After his retirement, Alter and his wife traveled extensively and Alter did consulting work with colleges and universities around the world. He recalls visiting a college in Korea where, in the dead of winter, the buildings had no heat. He saw students studying in the library wearing coats, hats and gloves. “I asked the president of the college why this was, and he told me that it would be a sin to waste precious resources on heat when they could better use the money for education,” Alter remembers. “I have never forgotten that. We are so spoiled by comparison here in this country.”

Alter continued to serve as a trustee for the Gates Foundation, the Central City Opera Association and the YMCA. He served on the board of trustees or board of directors of almost every Front Range educational institution. He was a section and a division chairman of the American Chemical Society and is a fellow of the American Academy of Arts and Sciences. His influence has been felt throughout the state of Colorado in such organizations as the Colorado Board of Ethics, the Colorado Commission on the Bicentennial of the U.S. Constitution, the Colorado Expenditures Council and the Judicial Advisory Council of the Colorado Supreme Court.
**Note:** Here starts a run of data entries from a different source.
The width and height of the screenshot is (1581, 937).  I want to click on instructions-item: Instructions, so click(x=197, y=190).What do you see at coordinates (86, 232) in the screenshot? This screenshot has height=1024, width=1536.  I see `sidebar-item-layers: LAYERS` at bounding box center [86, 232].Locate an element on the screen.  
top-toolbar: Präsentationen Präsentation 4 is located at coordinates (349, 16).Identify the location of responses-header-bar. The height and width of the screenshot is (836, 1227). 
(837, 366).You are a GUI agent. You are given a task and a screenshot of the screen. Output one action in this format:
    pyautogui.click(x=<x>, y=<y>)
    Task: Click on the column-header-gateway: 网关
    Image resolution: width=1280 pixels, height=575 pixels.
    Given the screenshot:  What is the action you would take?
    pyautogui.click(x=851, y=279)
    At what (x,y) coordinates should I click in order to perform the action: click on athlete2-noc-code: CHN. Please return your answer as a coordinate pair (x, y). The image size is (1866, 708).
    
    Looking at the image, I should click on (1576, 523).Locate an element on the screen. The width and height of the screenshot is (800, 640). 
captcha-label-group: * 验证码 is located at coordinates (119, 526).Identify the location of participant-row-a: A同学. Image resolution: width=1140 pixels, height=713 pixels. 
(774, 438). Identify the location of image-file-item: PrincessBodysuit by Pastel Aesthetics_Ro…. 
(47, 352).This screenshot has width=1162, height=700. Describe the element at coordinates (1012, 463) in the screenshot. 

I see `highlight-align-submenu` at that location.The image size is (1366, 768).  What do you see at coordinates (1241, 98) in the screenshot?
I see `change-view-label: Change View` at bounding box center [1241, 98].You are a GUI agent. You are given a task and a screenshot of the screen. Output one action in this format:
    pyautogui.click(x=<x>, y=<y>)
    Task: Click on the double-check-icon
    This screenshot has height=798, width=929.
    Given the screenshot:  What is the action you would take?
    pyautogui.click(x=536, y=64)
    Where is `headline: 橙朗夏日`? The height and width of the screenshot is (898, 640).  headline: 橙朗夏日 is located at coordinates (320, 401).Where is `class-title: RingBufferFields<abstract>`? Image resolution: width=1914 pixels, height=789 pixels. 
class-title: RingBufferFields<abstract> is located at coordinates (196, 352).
He was the first non-lawyer to be an officer of the American Judicature Society and was honored by its Justice Award in 1980.

In 1999, the University Park campus was designated the Chester Alter Arboretum, a fitting tribute to a man who has always possessed a deep and abiding love of nature and who, as a young boy, often sought solace in the boughs of a sycamore tree.

“Chester has always been concerned with the natural look of the campus—the trees and flowers and the landscaping,” says Chancellor Ritchie. “When I first met him after joining the Board of Trustees many years ago, one of the first things he mentioned to me was the neglected state of the trees on the campus. We set about to rectify that.”

To what does Alter attribute his long and fruitful life?

“Genes,” he says. “Good genes, and loving every job I ever had. So many people hate their jobs. I never did. I was always learning something from so many people.”

Alter can no longer play his beloved golf and had to give up driving a few years ago, but he still tinkers in his small garden. He points out the scarlet ivy on a wooden fence outside his porch and describes his quest to find a species that retains its leaves year round. It has not been easy. Others have told him that no such variety of ivy exists.

Still, he’ll keep looking.

In his 1960 convocation address, Alter said: “May we, in the months that lie ahead, assault our goals with courage, with wisdom, with enthusiasm and with boldness; but may we in years to come, no matter with what success our efforts may be crowned, set always new goals that lie beyond our grasp.”

Chester Alter has never liked to be told that something is impossible.